Tuesday, 11 October 2011

In which Mum is not the word

I worry that the world is getting sillier. You might not think so, given that we no longer ride penny farthings or believe manure cures baldness, but then every so often a story comes along to confirm the theory. One came along last week. The word "Mumpreneur" has just been added to the Collins English Dictionary.

I'll just give you a moment there, to gather yourself, read the word again, say it out loud, and snort tea through your nose. Now mop it up. No, not with your slee- ah well, too late. Are we settled? Good, then I'll go on.

There are several reasons that the news made me do a full-body shudder and a sherbet lemon face. Firstly, as the more astute among you might have noticed, the word simply doesn't work as a pun. It's a syllable short. It doesn't rhyme with the original word. "Mum-tre-preneur" is a slight improvement but still, frankly, stupid.

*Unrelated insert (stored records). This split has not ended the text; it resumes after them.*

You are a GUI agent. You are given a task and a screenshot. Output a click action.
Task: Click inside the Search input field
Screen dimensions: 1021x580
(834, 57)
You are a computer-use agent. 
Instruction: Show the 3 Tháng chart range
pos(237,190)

This pains me greatly, as I'm a big fan of punning - so much so that I've almost managed to build a career on it. The day I used the headline 'Better the Breville you know' on a selection of toasted sandwich recipes was one of my proudest life moments to date. But puns deserve respect, not this whimsical mangling. If we continue casually jamming words onto the front of other words with no regard for true pun power, we'll end up living inside the worst newspaper in the world. What if 'Ladyecutive' becomes a term? Or 'womeeting'? When will people learn that being female doesn't mean we need our own set of special, rose-scented terms to dress up life's more serious facets? The original words will do just fine.


Which brings us neatly to the second reason. It is a pointless word. It means 'a woman who combines running a business with looking after children' - and there is a word for that. It's entrepreneur. Y'know, that word we already have, which makes no specification on gender or parental status in the first place. Not only does labelling women with a twee pretend-title belittle their achievements (both in boardrooms and delivery rooms), but it's also a rough deal for the bog standard entrepreneurs without Mummy-caches to their names.

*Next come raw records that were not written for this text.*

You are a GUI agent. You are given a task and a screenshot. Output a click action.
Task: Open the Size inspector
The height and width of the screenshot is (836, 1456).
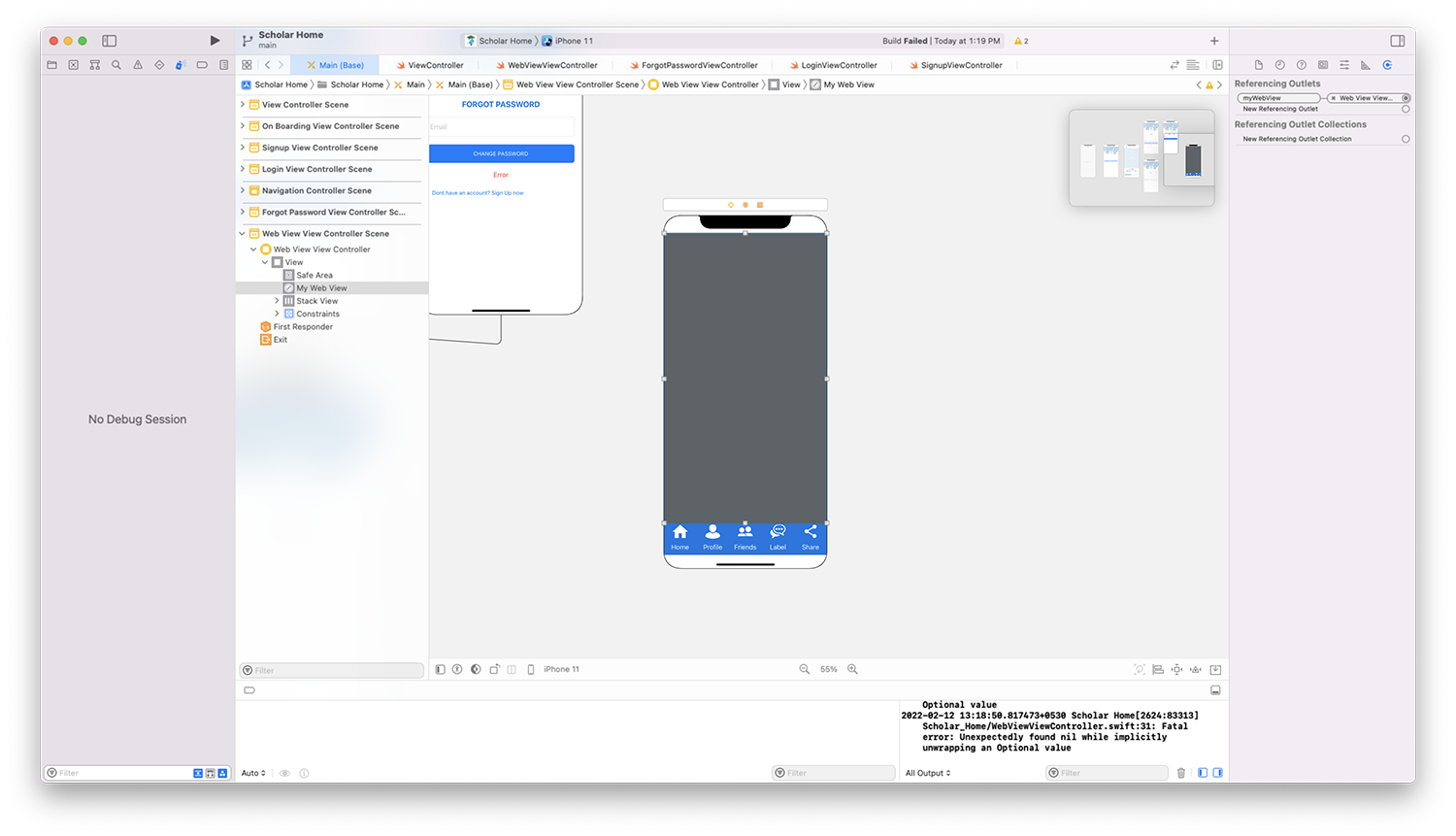[x=1365, y=64]

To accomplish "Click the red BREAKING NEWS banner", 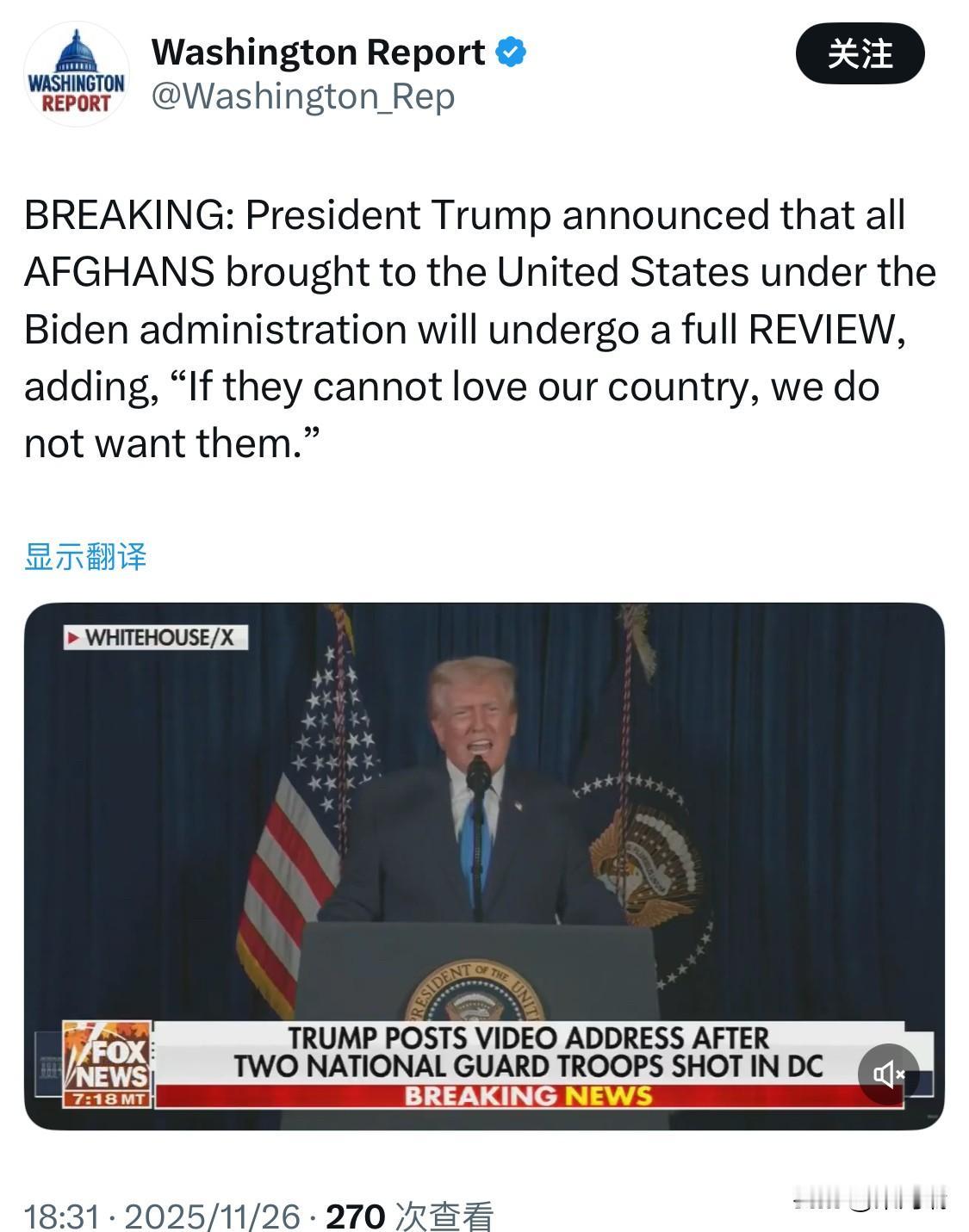I will click(x=528, y=1096).
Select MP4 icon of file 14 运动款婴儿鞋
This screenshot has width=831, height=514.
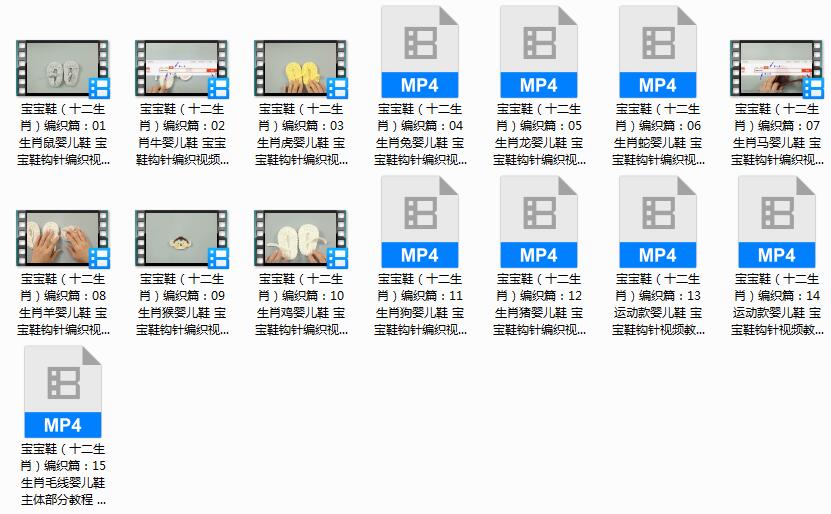pyautogui.click(x=776, y=222)
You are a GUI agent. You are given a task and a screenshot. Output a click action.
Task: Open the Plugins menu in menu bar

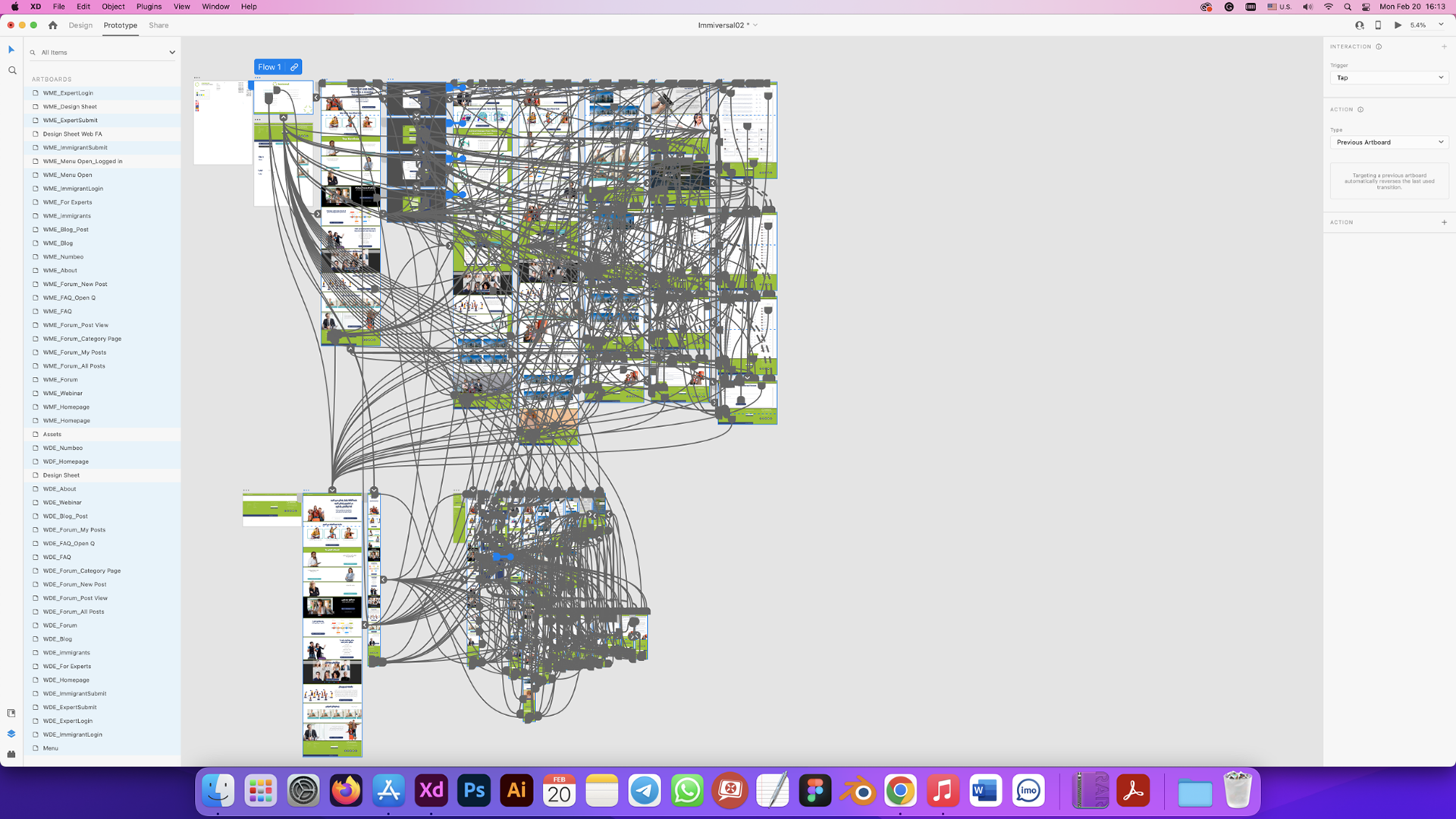(149, 6)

Why are there no Dadpreneurs? Those businessmen in American movies who walk out of the Big Meeting to race across town to their kid's oboe recital, they never got a special name. Except Chip or Brad or something, I guess.

Lastly, the most immediate of all reasons - it's naff. Use the word Mumpreneur and you have instantly reduced the subject to a Boden-clad mimsy selling organic jams at a farmers' market. It has no dignity, no clout. It suggests you might deliver quarterly reports written in glitter glue, with an unidentified stain in the corner.

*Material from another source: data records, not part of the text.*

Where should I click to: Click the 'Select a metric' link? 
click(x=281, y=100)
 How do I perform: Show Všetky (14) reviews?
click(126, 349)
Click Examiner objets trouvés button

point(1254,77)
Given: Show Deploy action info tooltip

Let's just be clear - being a mother is one of the most admirable things to be in the world. Mums can locate a lost PE kit, pay a gas bill and wipe a spitty hanky over your face with one hand while making a fully authentic Roman battle helmet out of papier mache with the other. Mums are terrific. But I'm no more likely to invest in your business because you've given the miracle of life to multiple miniature people. Stop ovary-boasting. It's irrelevant.

Think up a good pun, on the other hand, and we might have a deal.